“We talked about how we were the only two people in our family with any background in healthcare. I said to him, ‘In a little less than three years, I’ll be Dr. Cobb, how crazy is that?’ He looked up from his lost gaze and said ‘I hope I’m here to be able to call you that,’ and for the first time in my life I understood that he may not actually make it that long, that he was dying.”
I wrote that sentiment two years ago today and while my granddad never had the chance to call me Dr. Cobb, reading through these words today made me feel immensely better about his passing. A little over two months ago he died of respiratory failure after contracting pneumonia. I was studying for my board exam when my mom called me to let me know I should come into town. I packed up my things and was there with him and my family when he breathed some of his last breaths.
But what usually brings people peace, being there with a family member until the end, raised a lot of questions for me as a future healthcare provider. I knew he could have survived what he was going through. He could’ve had a tube stuck down his trachea, been put on a ventilator to pump his lungs for him; he could’ve been put on a feeding tube to maintain his weight; he could’ve been put on ECMO and had his blood pumped for him. At this time in medicine, we are really good at keeping the body alive, but not quite as good at keeping the person alive. In my granddad’s case, the person was all but gone long before those last days.
The question I’ve been tossing around a lot lately, and have already grappled with in one post, is when is treatment too much. But it becomes even more ambiguous than that. Morphine, for example, will lower respiratory drive, so in someone with respiratory failure who is extremely uncomfortable and likely going to pass, is treating their pain acceptable despite it accelerating death? Personally I think so, but the decision has to be made on whether you are treating pain or treating the illness, and that should be something the patient or the patient’s family has sorted out in advance.
Another question that stems off that one is at what point does the medication become treatment of symptoms with associated death-accelerating effects versus assisted suicide? Even if you disagree with assisted suicide, it’s hard to deny treating a miserable patient’s pain in the last moments of their life. Make them comfortable by all means. But if it accelerates death or even brings it on?
This last two weeks I worked on the pediatric hematology-oncology service and was faced with these questions in a different light. With a different age group, it frames similar situations in a completely different light. When these kids with cancer and blood disorders come in, we treat knowing the potential for so many more years of life that they have left to live. When you can treat, it seems like a miracle. But when you can’t, it elicits sadness and defeat on a scale I never could have imagined. It added complexity to the question, taking it from a geriatric population to a pediatric one: at what point do you stop treatment and simply comfort the patient.
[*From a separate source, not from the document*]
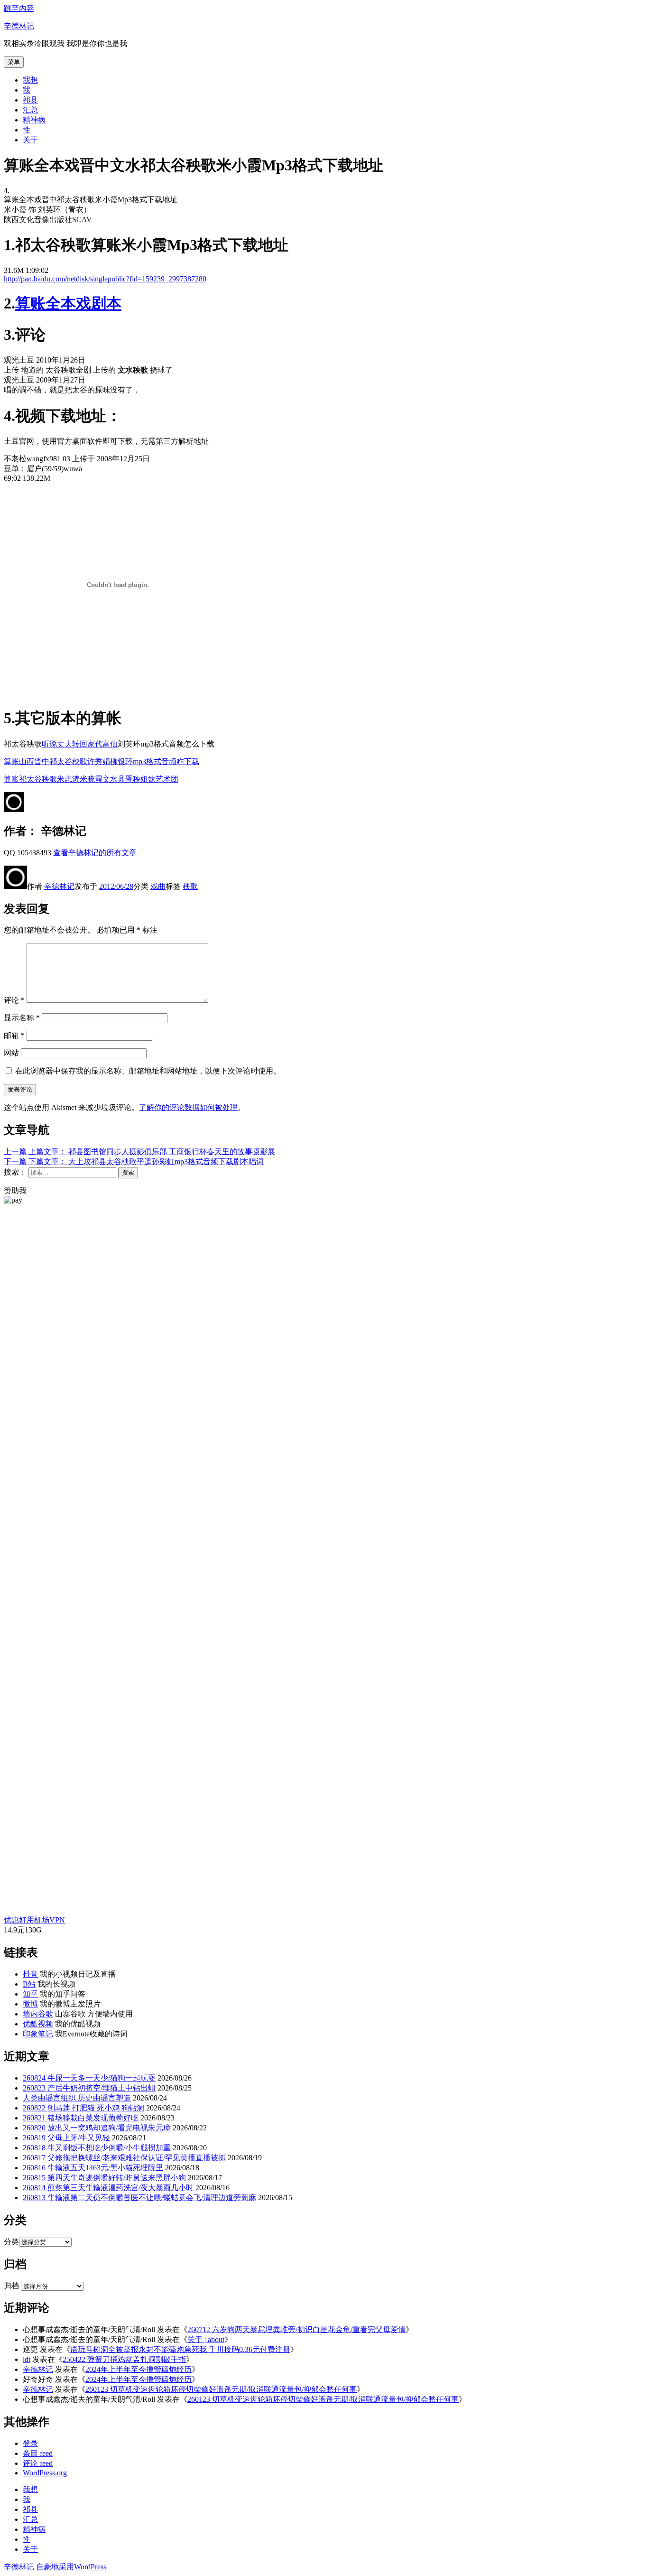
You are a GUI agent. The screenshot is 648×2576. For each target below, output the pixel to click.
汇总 (30, 110)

I don’t really have answers to any of these questions right now, and I imagine if I expressed my opinions as a third year medical student just beginning to grapple with these questions, it would be only serve to show my naivete. I’m just understanding that all these dilemmas appear more simple when we are an outside observer but become so complicated when we see it in our own family or in our own patients. I’ll have to help families in similar situations in the future, and talk to families who ask me if there is anything that can be done. And in situations like with my granddad, I’ll know that there is, but that I cannot in good faith to my patient follow through with those treatments. I can’t imagine how I’ll fair, knowing that I stood there, watching my granddad, wishing the doctor would call for an intubation on my granddad, and then in the future be that doctor for someone else’s family. But I’ll have to, and I know it’s right. I need to look out for my patient.
If discussions such as these occurred during a palliative medicine class, I think I might have kept my eyes opened the whole time. It’s been inspiring and thought-provoking to stand along side you while you processed some of these issues and I know that you are among the most patient-oriented future doctors out there! Keep honing this sensitivity of yours and don’t let the upcoming years harden you–we’ll need your sensitivity to serve as a constant reminder of why we chose this heart-wrenching vocation.
Daww stahp it you! You’re too kind Yellow. I don’t think anything was keeping you awake in that class tho.
One of my fall-backs is that families should treat their elderly relatives with as much compassion as they’d show their dog. When there’s more suffering than joy in their life and no way to remedy that, comfort care and, frankly, looking for any off-ramp is called for. Often that is morphine and letting pneumonia run its course.
But what you’ll encounter in medical practice, to your frequent frustration, are adult children with (1) unresolved parent-child issues and (2) a tremendous fear of death. I wouldn’t want to be their dog and especially not their terminally ill parent.
I’ve seen that a lot in the last few months and it’s really opened my eyes up to how much often we cling to our loved ones despite nearly absent quality of life. I just hope that when it becomes personal again that I am able to step back and make the right decision for my family members and able to counsel and be there for other families going through something similar. Thanks for your comments David.